[Data records Boundary: Start]
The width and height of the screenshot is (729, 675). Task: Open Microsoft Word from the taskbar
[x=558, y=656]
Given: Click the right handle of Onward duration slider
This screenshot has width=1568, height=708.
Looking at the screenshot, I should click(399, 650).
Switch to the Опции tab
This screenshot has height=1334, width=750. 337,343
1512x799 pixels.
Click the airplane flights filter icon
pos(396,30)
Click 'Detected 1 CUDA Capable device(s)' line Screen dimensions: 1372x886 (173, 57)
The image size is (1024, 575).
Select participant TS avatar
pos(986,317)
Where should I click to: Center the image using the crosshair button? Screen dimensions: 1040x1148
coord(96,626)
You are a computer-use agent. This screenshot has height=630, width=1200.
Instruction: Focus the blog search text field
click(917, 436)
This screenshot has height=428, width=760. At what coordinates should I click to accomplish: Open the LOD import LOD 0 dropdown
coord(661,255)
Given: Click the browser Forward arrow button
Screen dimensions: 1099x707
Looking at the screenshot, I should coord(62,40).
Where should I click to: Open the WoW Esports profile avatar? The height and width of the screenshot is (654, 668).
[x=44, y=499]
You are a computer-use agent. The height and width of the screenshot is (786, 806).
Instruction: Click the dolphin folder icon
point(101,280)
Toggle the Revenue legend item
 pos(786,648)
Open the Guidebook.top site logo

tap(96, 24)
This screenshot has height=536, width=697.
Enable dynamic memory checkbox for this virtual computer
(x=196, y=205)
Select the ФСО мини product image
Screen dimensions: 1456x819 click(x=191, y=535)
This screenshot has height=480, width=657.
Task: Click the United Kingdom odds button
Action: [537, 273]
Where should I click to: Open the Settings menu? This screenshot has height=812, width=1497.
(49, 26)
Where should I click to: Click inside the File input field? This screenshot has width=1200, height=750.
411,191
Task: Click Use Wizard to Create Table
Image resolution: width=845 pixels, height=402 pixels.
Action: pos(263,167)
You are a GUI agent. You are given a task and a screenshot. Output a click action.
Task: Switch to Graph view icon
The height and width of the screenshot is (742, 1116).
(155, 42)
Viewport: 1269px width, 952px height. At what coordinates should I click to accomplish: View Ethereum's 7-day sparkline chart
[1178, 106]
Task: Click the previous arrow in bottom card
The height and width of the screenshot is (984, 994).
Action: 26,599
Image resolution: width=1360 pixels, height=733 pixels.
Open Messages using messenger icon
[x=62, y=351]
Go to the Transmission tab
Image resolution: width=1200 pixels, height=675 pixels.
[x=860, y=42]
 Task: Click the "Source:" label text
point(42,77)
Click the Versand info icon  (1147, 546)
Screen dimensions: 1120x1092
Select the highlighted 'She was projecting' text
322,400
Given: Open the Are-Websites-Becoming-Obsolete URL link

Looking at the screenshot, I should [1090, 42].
[Data records Boundary: End]
## Task description
For each line of the entries that holds the word "agent", pull that line out.

## Result
You are a computer-use agent. This screenshot has height=630, width=1200.
You are a computer-use agent. The height and width of the screenshot is (786, 806).
You are a GUI agent. You are given a task and a screenshot. Output a click action.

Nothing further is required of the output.